*Extracted records*
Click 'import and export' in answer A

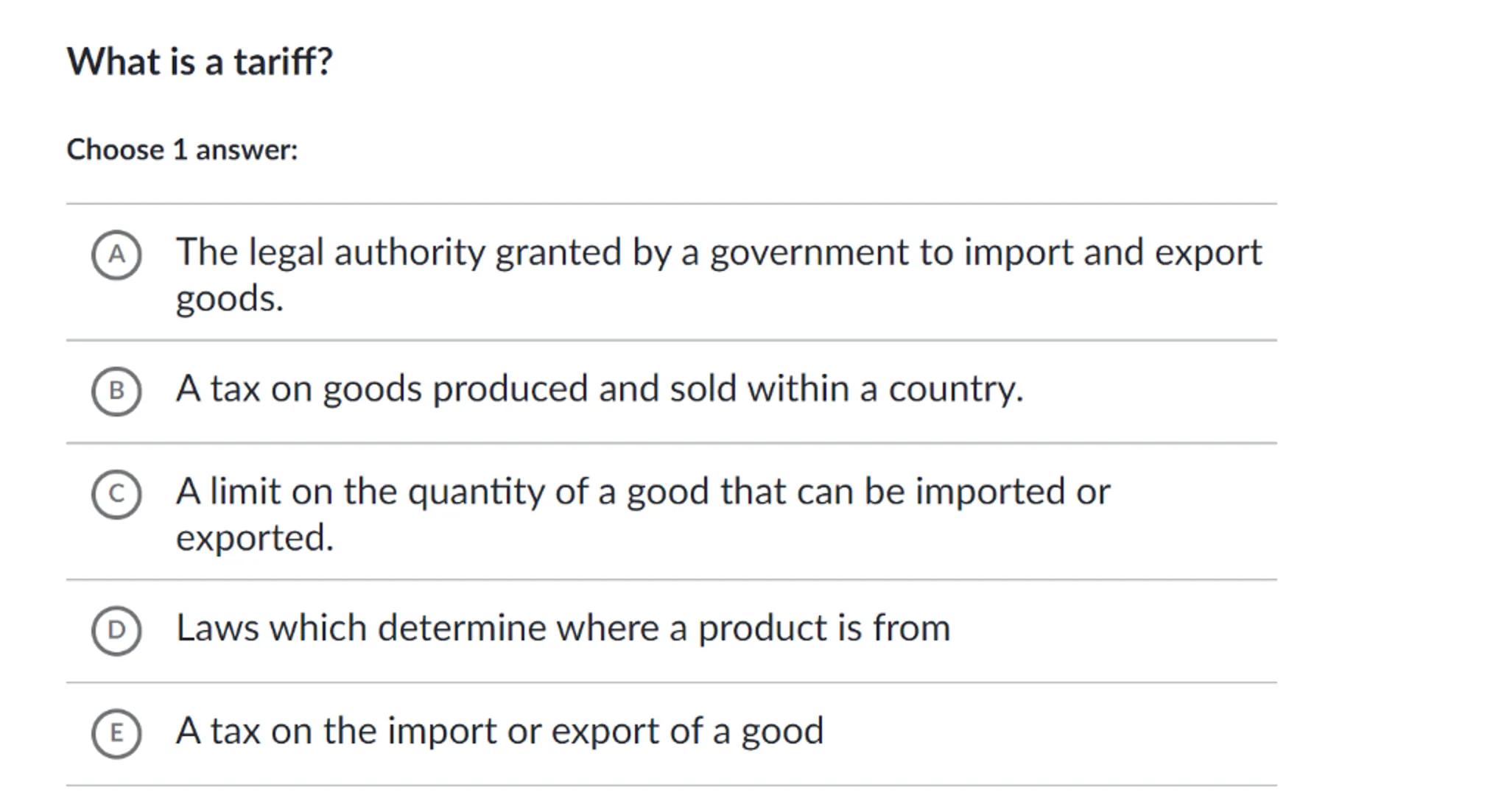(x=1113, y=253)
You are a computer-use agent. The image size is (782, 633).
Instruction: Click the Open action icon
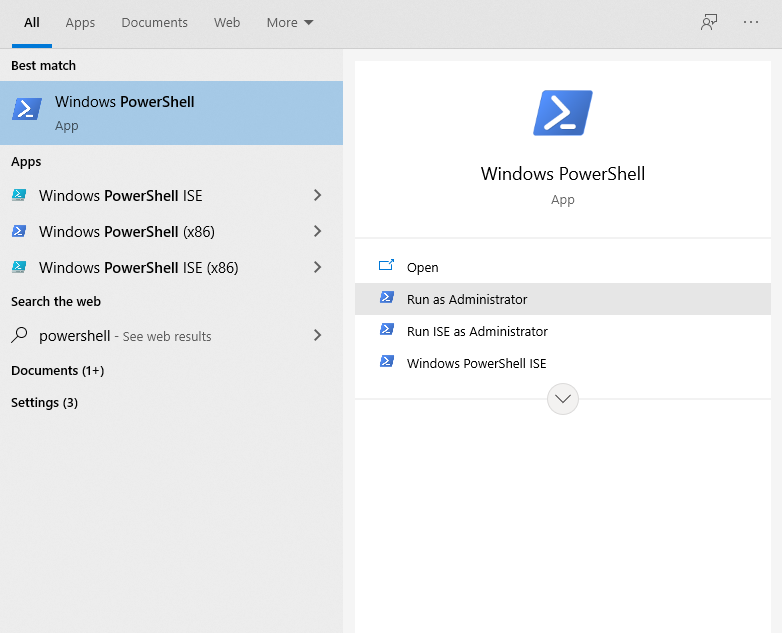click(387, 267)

...

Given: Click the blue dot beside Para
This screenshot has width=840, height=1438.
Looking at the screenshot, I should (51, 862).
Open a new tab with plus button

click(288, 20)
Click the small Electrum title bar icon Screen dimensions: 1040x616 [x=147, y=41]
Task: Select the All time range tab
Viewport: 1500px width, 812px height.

*TASK DIRECTIONS*
Using the entries shown above, reproduce verbatim the lines from the line bearing "Task: Select the All time range tab" to the line bearing "Viewport: 1500px width, 812px height.", inclusive.

*ANSWER SECTION*
Task: Select the All time range tab
Viewport: 1500px width, 812px height.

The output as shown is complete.